• _Document text_
*** Block opens ***

Some things are hard. Like getting out of bed. But they’re ultimately worth it. Do I feel great? NO! But am I infinitely glad I made the choices I did. YES! I don’t know what you’re facing today. Maybe there is absolutely no way you could dream of doing what I’ve done this past week. Maybe you could do more. It doesn’t matter. Because the truth is ultimately the same: Sometimes we must choose to feel sick, so we can experience a joy greater than our illness.

Today, I was brave. I got out of bed.

It was well worth it.

When Chronic Illness Flares into Worry

This weekend I had a chronic illness flare. Most people with mast cell disease call them attacks. And this attack once again introduced worry…

Because of my mast cell disease, I can react to normal everyday stimuli as if I were highly allergic. In fact, some people with mast cell disease describe it as living every day in constant low level of anaphylaxis. One of the more depressing reports I read recently suggested patients like me are “extremely ill” and live close to death’s doorstep. How encouraging. Not.

*** Block closes ***

• _Instructions for the task_
Copy the passage of the piece on chronic illness that opens with the words containing "Some things are" and closes with "than our illness.", replacing "ultimately" with "in the end" everywhere it appears.

• _Data shown_

*** Block opens ***

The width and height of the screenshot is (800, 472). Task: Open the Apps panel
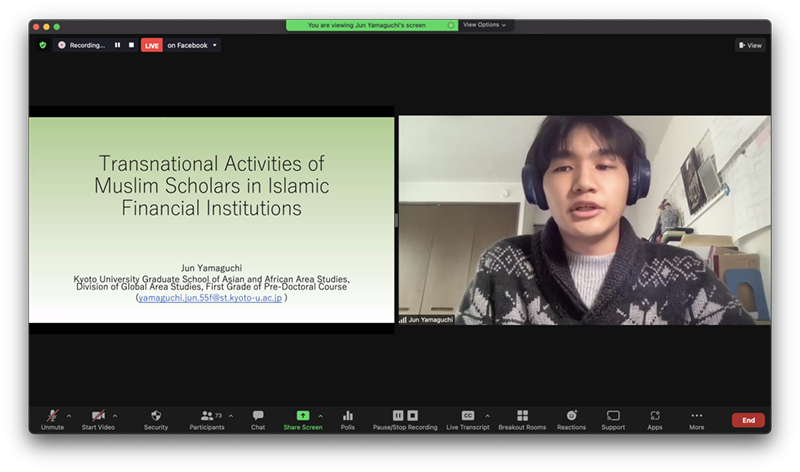(x=655, y=416)
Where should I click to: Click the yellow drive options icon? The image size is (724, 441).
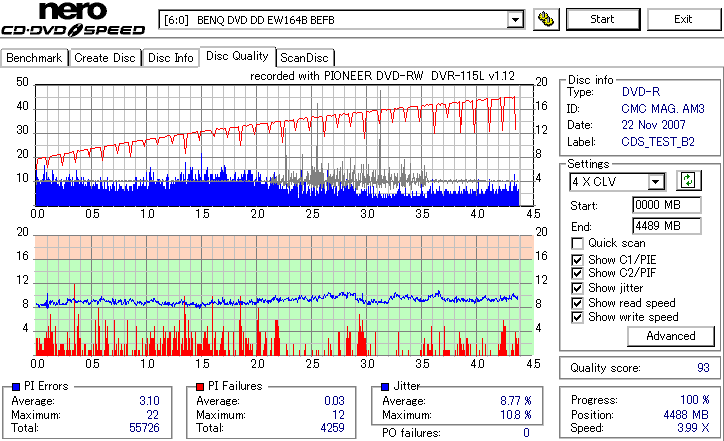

*** Block closes ***

• _Answer to this exercise_
Some things are hard. Like getting out of bed. But they’re in the end worth it. Do I feel great? NO! But am I infinitely glad I made the choices I did. YES! I don’t know what you’re facing today. Maybe there is absolutely no way you could dream of doing what I’ve done this past week. Maybe you could do more. It doesn’t matter. Because the truth is in the end the same: Sometimes we must choose to feel sick, so we can experience a joy greater than our illness.